**GIVEN PROBLEM:** Print the following data exactly as it appears, starting at the line that contains "Click the horizontal" and ending at the line that contains "Action: coord(2029,543)".

● ● ● ● ● ● ●

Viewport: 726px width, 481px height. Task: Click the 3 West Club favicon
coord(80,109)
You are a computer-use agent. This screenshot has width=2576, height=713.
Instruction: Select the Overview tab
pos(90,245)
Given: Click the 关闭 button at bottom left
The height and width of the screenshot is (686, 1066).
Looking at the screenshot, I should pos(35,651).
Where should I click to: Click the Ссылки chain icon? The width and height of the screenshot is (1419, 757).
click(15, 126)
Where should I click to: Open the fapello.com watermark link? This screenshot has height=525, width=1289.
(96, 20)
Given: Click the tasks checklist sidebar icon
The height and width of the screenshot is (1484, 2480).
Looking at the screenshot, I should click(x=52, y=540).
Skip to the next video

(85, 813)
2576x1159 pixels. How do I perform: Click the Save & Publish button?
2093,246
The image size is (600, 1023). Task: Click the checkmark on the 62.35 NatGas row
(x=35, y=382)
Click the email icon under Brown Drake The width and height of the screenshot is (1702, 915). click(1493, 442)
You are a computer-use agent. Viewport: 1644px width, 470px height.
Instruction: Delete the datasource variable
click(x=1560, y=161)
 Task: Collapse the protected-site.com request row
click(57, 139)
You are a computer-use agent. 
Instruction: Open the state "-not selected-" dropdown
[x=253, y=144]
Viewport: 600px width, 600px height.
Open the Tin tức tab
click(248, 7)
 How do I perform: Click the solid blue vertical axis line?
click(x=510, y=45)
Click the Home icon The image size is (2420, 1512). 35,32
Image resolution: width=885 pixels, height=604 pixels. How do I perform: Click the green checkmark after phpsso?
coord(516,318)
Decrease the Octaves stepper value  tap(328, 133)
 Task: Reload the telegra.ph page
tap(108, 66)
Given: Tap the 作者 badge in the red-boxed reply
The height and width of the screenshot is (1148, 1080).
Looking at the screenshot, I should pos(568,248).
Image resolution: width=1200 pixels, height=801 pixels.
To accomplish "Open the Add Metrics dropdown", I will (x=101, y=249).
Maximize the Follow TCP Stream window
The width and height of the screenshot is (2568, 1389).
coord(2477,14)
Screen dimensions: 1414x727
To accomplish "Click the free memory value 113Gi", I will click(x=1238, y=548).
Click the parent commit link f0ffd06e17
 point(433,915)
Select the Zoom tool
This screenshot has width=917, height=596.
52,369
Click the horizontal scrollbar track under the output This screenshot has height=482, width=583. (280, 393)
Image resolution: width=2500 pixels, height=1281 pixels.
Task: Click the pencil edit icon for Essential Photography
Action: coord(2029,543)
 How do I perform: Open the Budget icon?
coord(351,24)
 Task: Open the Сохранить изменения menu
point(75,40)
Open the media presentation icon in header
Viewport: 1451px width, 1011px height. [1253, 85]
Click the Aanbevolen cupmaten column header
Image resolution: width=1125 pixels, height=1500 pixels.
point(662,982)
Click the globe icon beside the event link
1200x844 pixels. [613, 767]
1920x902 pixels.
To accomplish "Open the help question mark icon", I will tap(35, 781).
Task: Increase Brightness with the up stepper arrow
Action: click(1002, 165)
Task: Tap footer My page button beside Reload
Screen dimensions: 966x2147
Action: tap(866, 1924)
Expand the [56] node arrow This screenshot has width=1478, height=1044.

● ● ● ● ● ● ●

**PROBLEM SOLUTION:**
Click the horizontal scrollbar track under the output This screenshot has height=482, width=583. (280, 393)
Image resolution: width=2500 pixels, height=1281 pixels.
Task: Click the pencil edit icon for Essential Photography
Action: coord(2029,543)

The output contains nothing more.